Name and route by Garrett Genereux @scarecrow.gpg on Instagram
[Note: Trail Runners without extensive rock skills need not read any further, while this route fulfills the FKT Guidelines it pushed them to within minutes of their technical limits - namely:
- Ropes may not be employed for more than 10% of the Elapsed Time, and climbing grades 5.8/5a and harder even without a rope are considered climbing, not running or hiking - our time came out to 8.4% of the time on this described terrain.]
Garrett Writes:
"In June of this year, while guiding a lot at Northern Point among other crags, I began dreaming of an enchainment to connect significant features at Smith Rock State park. As I dropped ropes from the anchors atop basalt columns, I’d look up to the Marsupials ridgeline, then to the Wombat, scan across the Monument section over to Misery Ridge, and then landing on the Smith Rock group. The topography called to me, the established climbing routes along the way made logical sense, and the park’s established trails could connect a lot of it.
I’ve never been someone who thought of myself doing FKTs or even following along to the incredible feats of mountain athletes; however, I thought that maybe there was just a chance that what I was thinking might fit within this style. I checked out fastestknowntime.com and noticed that Jason Hardrath had done some awesome work at Smith. A quick Instagram message and he shared that, “I have been pondering the most perfect expression of a ‘Smith Rock Grand Tour’ since 2018.” When then started messaging about what it might look like. Initially I rebuffed his efforts to make plans and trade notes. One, I didn’t have anything, just a dream, and also it seemed a bit ridiculous for someone like me to be making comparable plans with someone like Jason.
On a day that I couldn’t find a climbing partner, I decided to run/walk the non-climbing sections of the route plotting a track on CalTopo. It was on that day that I realized that it really was possible. Sure there was a question mark here and there, a few routes that I wanted to climb first before including, and really work on my endurance. I excitedly sent Jason a message that I finally had something useful to provide, thinking that my beta could give him the keys to unlocking his own plans. We had a phone conversation about the track, looking it over, discussing the climbing routes and the challenges I foresaw. Still in the back of my mind, I was thinking that I’d be in a place to give it a go in Fall of 2023 once those previous concerns were a bit more sorted.
On the Saturday of Labor Day, I received a message from Jason, asking what I was up to the rest of the weekend.
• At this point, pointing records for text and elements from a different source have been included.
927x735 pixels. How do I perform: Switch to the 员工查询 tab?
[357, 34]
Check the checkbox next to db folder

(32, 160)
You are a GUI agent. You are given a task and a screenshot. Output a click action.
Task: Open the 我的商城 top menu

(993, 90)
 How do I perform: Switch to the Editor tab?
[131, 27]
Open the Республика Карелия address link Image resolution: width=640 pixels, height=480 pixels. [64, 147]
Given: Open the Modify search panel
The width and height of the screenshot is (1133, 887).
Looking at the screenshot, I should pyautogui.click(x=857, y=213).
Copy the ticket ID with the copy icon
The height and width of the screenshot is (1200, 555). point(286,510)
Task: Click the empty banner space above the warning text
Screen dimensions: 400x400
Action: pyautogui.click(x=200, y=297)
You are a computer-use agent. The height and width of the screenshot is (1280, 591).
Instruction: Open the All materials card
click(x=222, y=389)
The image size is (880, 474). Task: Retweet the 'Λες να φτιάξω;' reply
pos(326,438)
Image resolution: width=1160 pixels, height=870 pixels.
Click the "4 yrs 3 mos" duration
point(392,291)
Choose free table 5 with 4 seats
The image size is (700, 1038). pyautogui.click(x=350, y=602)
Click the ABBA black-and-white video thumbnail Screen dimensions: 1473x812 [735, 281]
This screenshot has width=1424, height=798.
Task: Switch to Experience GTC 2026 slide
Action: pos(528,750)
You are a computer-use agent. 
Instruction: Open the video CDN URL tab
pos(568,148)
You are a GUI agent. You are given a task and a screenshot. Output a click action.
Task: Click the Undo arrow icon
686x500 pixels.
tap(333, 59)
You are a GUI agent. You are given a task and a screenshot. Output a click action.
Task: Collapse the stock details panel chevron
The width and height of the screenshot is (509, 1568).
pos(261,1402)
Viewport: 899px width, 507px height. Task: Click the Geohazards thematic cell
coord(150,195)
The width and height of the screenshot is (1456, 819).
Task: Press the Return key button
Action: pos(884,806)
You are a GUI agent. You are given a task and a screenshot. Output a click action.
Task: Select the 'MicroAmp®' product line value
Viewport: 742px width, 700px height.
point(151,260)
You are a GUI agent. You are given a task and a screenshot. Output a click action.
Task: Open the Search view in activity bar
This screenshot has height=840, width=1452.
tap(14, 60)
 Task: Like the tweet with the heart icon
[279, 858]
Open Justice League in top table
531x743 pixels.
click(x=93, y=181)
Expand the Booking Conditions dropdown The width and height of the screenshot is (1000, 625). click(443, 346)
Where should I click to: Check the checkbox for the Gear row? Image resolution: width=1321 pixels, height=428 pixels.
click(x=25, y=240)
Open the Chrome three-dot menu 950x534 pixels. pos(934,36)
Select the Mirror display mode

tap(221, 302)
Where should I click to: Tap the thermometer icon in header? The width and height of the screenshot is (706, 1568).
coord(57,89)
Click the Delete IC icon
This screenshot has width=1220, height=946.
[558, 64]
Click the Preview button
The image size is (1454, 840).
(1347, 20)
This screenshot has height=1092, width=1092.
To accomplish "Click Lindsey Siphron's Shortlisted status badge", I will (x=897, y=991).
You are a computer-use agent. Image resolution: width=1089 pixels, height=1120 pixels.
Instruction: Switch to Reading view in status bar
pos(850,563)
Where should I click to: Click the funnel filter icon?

Then, all of a sudden, we were going to give it a go."
In short:
Follow this route - https://caltopo.com/m/3S610 - do your best to follow this precise route.
Start your "SELL Grand Tour of Smith Rock" at the Gate
Run to Marsupials Traverse (5.8, 10 guidebook pitches) - there are only a few movements of 5.8 the rest is easier - mandatory rappels
Run to Birds in a Rut (5.7, 6 guidebook pitches)
Tag summit of Peak 4320
Run to First Kiss (5.7, 5 guidebook pitches)
Tag summit of Misery Ridge
Run to Sky Ridge (5.8, 3 guidebook pitches) - a bit over a full pitch at 5.8, all else easier - not a recommended solo due to rock quality
Tag North Summit (5.2)
Tag South Summit (5.4 A1) - like a high ball boulder problem of aid climbing
Run around the Southern Peninsula and then back to the Gate
"What an unbelievable day! 11.2 miles, 4k feet, 25 guidebooks of rock, 10 hours and 13 minutes. I lead all the rock, and Jason kept us pushing forward on the ground. We remarked a few times that we made a pretty good pair for this endeavor. I think it was more than that. I did not think that this was going to be possible for me at that time, Jason was a huge part of convincing me. The time is now, the time is always now. The past is irreversible, and the future does not yet exist. Don’t wait!"